Today is Mother's Day. I'm inspired to blog about being a Mom and being part of the "non-traditional" family.
I grew up in a family of seven. I have three brothers and one sister. My parents were married until the day that my dad died. I remember feeling like this was not the "norm" back in the day. I grew up with one goal in mind: college. I wanted to have a degree; I wanted to have a career. I believed that I would not get married until I was closer to thirty. I did not picture myself as a mom. It wasn't the dream that I had. I didn't think that I had the "makings" of a mother. I love my mother, but, I couldn't be her. I didn't want that life. It's not because I don't love children. I do love children. I just didn't want any of my own.

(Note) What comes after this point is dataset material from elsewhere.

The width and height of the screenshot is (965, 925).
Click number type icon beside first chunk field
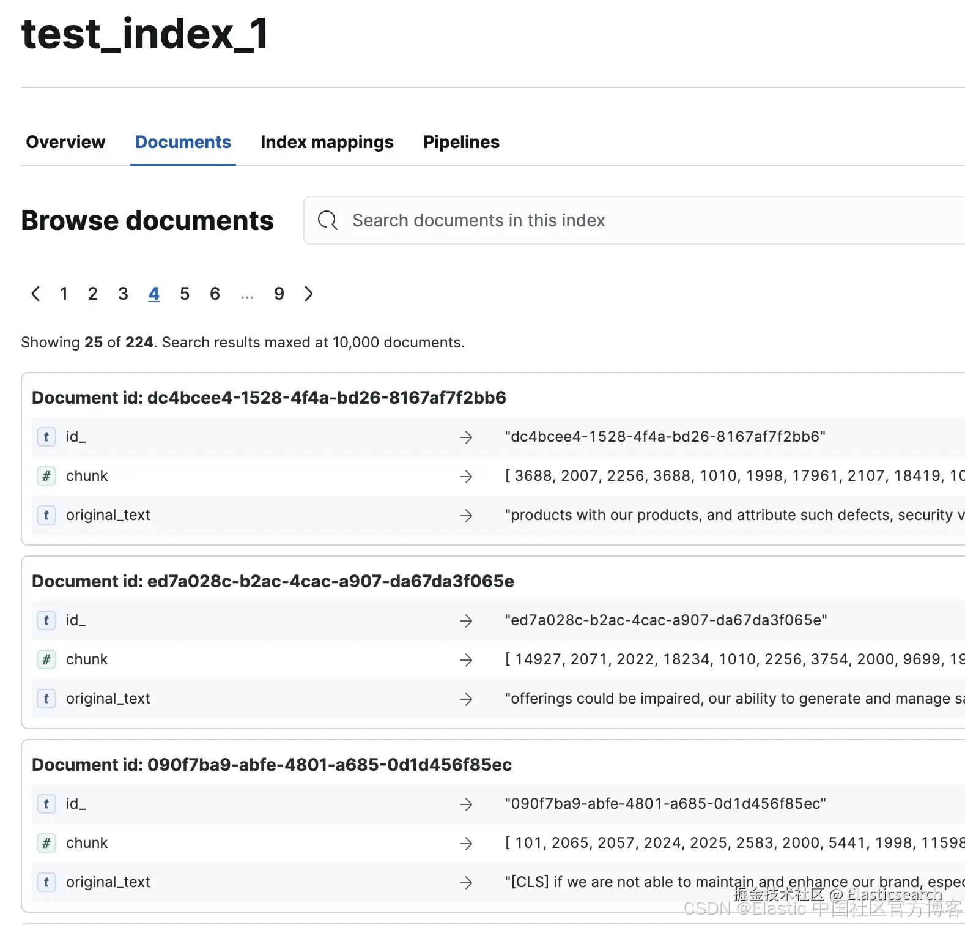click(46, 476)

Life has a way of changing the direction of your journey. I got married at twenty-two; I had a baby at twenty-five. My life and feelings about parenthood changed instantly. I didn't realize the impact that it would have on my life. It was as if it was "meant to be." I was separated and divorced less than five years later. It's not what I imagined for my life. I wouldn't change it though.
I met Travis in 2008 and now we've got the "non-traditional" family. I love each one of my children as if I gave birth to them. It's not biology that makes a parent; it's love, nurturing and compassion.
Today, and everyday, I'm blessed to call them my lovebugs.